Task:
The number of lines holding "computer" is all you should give; count them in the records below.

Stored records
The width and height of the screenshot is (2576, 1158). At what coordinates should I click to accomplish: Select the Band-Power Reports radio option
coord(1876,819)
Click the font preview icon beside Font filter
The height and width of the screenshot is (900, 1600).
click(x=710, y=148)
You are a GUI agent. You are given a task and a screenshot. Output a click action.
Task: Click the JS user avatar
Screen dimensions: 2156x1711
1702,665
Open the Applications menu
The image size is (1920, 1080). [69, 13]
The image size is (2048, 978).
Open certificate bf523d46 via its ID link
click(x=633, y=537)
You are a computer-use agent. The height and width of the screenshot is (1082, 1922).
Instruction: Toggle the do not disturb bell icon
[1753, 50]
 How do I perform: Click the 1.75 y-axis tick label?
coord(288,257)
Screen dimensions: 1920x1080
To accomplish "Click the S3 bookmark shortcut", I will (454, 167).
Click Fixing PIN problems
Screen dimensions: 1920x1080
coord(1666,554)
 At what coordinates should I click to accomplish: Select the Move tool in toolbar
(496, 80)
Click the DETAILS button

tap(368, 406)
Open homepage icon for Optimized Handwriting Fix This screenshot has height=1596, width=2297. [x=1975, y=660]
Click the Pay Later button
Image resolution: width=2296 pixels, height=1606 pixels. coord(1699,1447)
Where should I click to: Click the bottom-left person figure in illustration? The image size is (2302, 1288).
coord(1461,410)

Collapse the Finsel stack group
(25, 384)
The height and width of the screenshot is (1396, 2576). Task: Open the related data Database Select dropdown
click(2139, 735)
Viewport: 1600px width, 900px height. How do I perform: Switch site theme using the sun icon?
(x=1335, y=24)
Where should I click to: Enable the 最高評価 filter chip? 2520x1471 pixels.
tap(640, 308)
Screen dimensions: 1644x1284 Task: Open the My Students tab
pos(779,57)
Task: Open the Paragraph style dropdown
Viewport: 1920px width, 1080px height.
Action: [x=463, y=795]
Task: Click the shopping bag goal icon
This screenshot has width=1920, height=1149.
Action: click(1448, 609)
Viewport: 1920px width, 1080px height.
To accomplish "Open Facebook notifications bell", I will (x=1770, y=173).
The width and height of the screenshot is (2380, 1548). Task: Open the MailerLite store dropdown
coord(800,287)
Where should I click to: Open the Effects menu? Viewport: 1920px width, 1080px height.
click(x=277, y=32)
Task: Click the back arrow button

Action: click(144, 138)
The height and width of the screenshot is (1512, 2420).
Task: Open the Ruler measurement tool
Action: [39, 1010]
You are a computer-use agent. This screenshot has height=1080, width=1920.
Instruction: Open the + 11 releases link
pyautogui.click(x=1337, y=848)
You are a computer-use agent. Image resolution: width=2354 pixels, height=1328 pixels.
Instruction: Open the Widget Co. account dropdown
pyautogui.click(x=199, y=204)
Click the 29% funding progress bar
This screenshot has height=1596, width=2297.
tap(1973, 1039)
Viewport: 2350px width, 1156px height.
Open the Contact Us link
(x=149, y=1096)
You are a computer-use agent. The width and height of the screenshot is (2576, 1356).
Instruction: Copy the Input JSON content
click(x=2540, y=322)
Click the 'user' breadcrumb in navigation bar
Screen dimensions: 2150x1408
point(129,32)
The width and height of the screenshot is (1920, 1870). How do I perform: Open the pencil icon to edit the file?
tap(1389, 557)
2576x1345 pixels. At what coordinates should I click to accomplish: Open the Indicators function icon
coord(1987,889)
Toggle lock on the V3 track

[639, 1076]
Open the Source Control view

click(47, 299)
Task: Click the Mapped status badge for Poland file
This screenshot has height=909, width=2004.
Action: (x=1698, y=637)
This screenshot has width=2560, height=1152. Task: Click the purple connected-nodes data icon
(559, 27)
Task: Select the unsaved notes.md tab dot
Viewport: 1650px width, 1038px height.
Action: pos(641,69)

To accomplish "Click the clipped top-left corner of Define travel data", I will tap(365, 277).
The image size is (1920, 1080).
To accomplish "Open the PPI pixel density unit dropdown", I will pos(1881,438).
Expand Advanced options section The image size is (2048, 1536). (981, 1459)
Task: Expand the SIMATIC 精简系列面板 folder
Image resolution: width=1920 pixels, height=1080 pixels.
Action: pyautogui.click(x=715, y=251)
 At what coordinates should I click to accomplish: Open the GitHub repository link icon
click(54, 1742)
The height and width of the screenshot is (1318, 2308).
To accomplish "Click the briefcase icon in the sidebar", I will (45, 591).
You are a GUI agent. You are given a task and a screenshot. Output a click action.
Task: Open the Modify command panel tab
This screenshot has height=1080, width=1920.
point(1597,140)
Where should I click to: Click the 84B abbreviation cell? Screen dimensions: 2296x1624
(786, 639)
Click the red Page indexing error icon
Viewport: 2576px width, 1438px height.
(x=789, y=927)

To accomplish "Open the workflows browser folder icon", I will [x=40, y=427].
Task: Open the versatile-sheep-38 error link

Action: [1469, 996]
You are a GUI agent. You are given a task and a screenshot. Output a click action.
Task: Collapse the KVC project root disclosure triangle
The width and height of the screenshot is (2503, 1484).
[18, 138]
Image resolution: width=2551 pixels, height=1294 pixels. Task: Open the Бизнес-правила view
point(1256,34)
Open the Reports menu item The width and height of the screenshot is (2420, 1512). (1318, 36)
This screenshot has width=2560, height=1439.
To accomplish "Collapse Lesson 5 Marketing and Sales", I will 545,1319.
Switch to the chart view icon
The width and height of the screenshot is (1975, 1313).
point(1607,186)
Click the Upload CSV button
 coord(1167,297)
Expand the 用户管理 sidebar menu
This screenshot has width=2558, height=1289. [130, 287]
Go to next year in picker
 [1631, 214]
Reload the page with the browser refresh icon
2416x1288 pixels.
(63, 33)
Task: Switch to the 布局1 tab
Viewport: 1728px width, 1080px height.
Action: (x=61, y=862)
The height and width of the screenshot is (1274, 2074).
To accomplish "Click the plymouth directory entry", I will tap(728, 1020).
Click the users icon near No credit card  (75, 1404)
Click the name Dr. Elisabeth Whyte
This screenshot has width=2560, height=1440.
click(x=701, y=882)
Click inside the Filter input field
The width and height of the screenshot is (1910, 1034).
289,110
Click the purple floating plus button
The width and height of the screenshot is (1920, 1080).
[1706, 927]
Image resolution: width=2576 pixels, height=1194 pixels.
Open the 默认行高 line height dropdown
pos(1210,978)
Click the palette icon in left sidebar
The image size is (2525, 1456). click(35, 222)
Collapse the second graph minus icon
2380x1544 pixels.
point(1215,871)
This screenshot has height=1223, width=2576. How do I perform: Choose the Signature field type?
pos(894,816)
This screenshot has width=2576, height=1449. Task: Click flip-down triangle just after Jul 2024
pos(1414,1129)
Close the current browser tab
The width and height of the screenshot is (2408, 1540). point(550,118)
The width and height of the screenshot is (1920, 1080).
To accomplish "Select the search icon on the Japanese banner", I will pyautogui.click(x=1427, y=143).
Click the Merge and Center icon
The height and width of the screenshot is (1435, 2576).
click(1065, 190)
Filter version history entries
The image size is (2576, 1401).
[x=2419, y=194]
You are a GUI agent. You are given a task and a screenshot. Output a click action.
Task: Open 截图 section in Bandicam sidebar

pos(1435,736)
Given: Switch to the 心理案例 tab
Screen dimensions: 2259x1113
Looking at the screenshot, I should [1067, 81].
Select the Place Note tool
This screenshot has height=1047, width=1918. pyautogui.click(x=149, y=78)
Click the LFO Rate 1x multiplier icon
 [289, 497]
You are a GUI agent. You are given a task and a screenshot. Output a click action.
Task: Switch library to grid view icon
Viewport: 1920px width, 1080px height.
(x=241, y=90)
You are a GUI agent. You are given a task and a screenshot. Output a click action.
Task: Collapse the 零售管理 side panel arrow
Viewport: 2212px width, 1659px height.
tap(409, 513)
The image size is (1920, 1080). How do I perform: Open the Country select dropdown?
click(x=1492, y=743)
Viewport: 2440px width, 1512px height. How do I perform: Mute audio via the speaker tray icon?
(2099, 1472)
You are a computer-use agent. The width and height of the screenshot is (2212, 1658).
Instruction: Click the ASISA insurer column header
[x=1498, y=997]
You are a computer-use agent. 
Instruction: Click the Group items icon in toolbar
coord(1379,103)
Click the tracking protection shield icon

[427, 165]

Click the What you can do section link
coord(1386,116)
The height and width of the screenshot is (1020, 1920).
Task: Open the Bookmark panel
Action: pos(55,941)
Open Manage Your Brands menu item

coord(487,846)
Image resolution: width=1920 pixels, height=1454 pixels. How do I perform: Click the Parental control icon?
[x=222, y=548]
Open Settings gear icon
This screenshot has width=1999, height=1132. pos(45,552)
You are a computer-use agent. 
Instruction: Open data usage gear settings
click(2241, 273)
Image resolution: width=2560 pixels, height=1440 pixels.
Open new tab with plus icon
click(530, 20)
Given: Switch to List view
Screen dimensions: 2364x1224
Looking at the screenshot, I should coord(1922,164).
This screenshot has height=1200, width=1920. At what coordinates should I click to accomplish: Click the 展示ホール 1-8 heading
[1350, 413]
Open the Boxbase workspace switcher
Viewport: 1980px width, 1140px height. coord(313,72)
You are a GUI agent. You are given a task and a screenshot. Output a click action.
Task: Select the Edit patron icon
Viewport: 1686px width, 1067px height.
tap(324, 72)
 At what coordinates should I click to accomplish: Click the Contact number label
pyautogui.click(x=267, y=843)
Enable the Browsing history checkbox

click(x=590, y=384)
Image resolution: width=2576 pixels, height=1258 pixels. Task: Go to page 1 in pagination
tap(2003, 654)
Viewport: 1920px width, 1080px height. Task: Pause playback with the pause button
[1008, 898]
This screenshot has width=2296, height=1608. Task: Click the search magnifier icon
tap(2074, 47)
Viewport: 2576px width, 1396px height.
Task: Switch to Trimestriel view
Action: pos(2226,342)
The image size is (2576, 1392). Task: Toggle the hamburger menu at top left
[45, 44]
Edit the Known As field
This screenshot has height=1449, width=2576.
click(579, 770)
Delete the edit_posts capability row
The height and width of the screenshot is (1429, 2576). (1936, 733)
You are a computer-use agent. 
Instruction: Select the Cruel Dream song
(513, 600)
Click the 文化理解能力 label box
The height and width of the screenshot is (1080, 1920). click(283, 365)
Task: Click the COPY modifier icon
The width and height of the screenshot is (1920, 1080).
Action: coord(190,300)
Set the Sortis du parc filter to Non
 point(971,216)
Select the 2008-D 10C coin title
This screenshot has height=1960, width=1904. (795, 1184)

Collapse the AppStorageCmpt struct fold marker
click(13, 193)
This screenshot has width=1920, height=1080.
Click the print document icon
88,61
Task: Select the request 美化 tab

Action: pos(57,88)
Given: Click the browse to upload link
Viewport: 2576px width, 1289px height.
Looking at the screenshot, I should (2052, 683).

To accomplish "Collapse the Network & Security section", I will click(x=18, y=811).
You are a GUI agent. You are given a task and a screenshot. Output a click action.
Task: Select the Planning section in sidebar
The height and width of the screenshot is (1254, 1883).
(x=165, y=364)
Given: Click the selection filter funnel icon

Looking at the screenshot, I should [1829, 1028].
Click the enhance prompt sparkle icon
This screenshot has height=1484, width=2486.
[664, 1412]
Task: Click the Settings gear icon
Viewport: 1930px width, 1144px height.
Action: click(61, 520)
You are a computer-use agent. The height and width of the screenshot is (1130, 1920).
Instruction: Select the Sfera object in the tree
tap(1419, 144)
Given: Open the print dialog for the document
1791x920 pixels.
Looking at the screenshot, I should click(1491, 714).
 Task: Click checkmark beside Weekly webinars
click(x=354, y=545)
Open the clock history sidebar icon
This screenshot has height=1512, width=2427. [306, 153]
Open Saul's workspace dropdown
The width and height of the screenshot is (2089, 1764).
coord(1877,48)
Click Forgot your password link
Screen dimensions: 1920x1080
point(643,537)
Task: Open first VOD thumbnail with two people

Reply to the task:
9